C’est la maxime du Shin Gi Tai qui a guidé ma vie de karatéka et professeur de ce style. Shin ? C’est forger à la fois son esprit et son cœur. En lisant beaucoup de livres, en écoutant les maîtres ou les plus gradés, en réfléchissant soi-même à sa pratique. Gi ? C’est l’entraînement quotidien pour acquérir la technique. Lorsque j’ai commencé le karaté à l’université Ryukyu avec Toyama Seiko, l’un des premiers élèves d’Uechi Kambun, nous avions cinq à six entraînements par semaine, qui duraient des heures entières. En plus, c’était assez violent et j’avais souvent mal partout ! En France, on ne peut as faire ça. C’est pourquoi il faut optimiser le temps de pratique : je fais toujours travailler mes élèves deux par deux, sur des attaques non décidées à l’avance, en insistant bien sur la justesse et l’efficacité comme objectifs à atteindre. Les fondamentaux ? La poussée du coude, pour les coups de poing et du genou, pour les coups de pied. Tai ? C’est le renforcement du corps. C’est fondamental. Sans un corps vigoureux, préparé, solide vous ne pourrez pas atteindre l’objectif. D’ailleurs, à mon âge, je dirais que la maxime devrait plutôt être Tai Gi Shin ! (rires) Car avoir un corps alerte, le soigner est fondamental si je veux encore montrer de manière juste. Regardez Mochizuki Hiroo : il a 81 ans et il est très en forme. C’est un bel exemple.
De quelle manière le karaté a-t-il fait partie de votre quotidien, comme il faisait partie du quotidien des maîtres ?
Ma famille et moi avons connu plusieurs vies entre la France et le Japon. Après deux ans comme professeur en Martinique (1971-1973), où j’ai rencontré ma femme, nous nous sommes installés à Lille où j’ai enseigné le karaté pendant trois ans.
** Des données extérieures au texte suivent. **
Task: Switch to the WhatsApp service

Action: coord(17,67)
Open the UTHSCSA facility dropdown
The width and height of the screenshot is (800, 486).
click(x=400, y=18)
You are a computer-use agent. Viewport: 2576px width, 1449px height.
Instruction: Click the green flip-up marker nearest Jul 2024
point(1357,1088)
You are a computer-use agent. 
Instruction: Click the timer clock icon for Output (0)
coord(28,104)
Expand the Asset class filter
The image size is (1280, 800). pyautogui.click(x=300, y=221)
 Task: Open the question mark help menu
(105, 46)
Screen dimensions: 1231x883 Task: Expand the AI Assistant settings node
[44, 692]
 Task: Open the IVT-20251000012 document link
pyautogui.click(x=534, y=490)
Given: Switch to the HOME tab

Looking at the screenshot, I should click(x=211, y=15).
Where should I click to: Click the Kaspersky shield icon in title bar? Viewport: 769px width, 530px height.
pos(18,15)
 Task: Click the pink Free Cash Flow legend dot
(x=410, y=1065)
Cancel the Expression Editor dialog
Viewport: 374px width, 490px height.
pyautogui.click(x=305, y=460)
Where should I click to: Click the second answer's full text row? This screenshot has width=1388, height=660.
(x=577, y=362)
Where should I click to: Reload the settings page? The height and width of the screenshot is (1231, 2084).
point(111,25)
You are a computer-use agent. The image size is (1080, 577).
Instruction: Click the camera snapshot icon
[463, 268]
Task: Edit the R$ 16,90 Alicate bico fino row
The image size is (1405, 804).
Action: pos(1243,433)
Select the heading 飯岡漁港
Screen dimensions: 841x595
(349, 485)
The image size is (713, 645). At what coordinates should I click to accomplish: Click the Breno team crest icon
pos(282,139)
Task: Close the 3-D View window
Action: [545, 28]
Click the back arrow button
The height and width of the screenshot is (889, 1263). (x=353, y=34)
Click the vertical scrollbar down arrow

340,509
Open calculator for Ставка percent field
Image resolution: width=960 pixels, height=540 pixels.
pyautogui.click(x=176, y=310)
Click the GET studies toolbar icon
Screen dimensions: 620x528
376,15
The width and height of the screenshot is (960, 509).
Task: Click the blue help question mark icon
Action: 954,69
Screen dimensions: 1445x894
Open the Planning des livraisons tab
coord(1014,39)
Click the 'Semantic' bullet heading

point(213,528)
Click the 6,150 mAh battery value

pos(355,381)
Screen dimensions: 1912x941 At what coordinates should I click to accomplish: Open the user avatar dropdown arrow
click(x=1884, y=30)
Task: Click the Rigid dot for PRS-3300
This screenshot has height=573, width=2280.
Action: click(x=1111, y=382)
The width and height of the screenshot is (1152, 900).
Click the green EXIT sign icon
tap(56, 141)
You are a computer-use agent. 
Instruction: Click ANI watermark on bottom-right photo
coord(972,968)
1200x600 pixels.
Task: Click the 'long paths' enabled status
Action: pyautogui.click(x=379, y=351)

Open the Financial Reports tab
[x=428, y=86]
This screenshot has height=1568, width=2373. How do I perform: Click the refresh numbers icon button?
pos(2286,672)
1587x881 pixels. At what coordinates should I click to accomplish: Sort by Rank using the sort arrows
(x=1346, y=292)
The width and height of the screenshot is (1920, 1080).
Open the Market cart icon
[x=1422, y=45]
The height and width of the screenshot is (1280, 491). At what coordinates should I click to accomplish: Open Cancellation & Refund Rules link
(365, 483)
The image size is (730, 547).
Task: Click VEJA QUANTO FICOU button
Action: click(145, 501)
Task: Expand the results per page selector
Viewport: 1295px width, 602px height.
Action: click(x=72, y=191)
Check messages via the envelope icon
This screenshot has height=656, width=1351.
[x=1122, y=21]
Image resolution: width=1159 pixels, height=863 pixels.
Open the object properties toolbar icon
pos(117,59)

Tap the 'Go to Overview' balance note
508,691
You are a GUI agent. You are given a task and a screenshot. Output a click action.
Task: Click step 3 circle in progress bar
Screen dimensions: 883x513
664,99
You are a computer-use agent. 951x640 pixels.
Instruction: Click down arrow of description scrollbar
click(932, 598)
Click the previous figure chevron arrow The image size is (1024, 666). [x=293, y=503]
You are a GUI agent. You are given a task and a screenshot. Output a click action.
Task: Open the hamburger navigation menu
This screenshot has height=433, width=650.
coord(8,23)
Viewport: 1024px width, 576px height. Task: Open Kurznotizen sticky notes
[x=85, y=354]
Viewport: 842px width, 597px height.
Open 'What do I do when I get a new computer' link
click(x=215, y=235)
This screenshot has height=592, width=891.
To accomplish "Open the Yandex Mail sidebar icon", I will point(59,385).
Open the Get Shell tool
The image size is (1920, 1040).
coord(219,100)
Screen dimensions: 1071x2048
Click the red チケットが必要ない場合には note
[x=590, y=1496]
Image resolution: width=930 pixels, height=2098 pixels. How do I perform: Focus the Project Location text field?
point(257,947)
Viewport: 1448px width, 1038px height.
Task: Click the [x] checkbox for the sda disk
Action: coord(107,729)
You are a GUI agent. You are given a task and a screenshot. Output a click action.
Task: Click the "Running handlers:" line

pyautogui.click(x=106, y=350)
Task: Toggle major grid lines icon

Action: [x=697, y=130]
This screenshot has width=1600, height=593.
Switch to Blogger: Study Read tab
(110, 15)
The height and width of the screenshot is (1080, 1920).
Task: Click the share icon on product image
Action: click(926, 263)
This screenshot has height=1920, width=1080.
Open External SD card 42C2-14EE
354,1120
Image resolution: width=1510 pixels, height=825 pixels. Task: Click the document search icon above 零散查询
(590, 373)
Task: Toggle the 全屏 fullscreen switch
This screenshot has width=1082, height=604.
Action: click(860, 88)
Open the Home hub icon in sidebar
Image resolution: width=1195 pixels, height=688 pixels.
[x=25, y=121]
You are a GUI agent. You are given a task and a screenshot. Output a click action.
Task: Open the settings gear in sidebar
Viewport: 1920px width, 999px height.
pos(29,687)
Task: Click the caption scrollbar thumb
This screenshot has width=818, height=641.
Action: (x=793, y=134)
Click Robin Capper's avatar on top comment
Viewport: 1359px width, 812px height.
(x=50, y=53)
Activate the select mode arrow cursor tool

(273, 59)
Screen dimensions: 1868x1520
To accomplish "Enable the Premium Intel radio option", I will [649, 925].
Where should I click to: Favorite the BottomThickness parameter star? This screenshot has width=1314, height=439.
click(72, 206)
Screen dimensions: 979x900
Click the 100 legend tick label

Puis nous sommes allés vivre à Tokyo pendant huit ans (1976-1984) avant de revenir définitivement en France, dans l’Eure puis à Carrières-sur Seine où je dispense des cours depuis 1986. Quand je me retourne sur ce parcours, ces expériences de vie, certaines difficiles, des chapitres d’une vie familiale qu’il a fallu écrire comme sur une page blanche, en partant de zéro, voilà ce que je retiens : le karaté a toujours su m’aider, me guider, me conforter dans ces moments-là. La vie a changé sans doute, mais elle reste dure parfois. À Tokyo, quand je ne trouvais pas de travail, je me disais sans cesse : « tu as supporté les entraînements de Toyama Seiko, tu peux endurer cela ! ». Le karaté, par les qualités qu’il développe en vous, politesse, respect, contrôle de soi, a cette faculté à vous aider à faire face, à vous persuader que vous avez les capacités, que vous saurez exiger de vous ce qu’il faut pour sortir d’une situation mauvaise. Mais ce que vous donne le karaté, c’est aussi le sentiment de ne pas être seul. L’une des grandes forces de notre art martial est de développer un esprit coopératif, des liens forts entre nous, affectifs, culturels Je n’oublierai jamais l’aide spontanément apportée par mes élèves lillois, en 1973, pour m’aider à obtenir mon permis de séjour. Cette aide spontanée, née des liens qu’avait tissé entre nous le karaté, est un des plus beaux cadeaux que m’a offert notre art martial dans ma vie de professeur.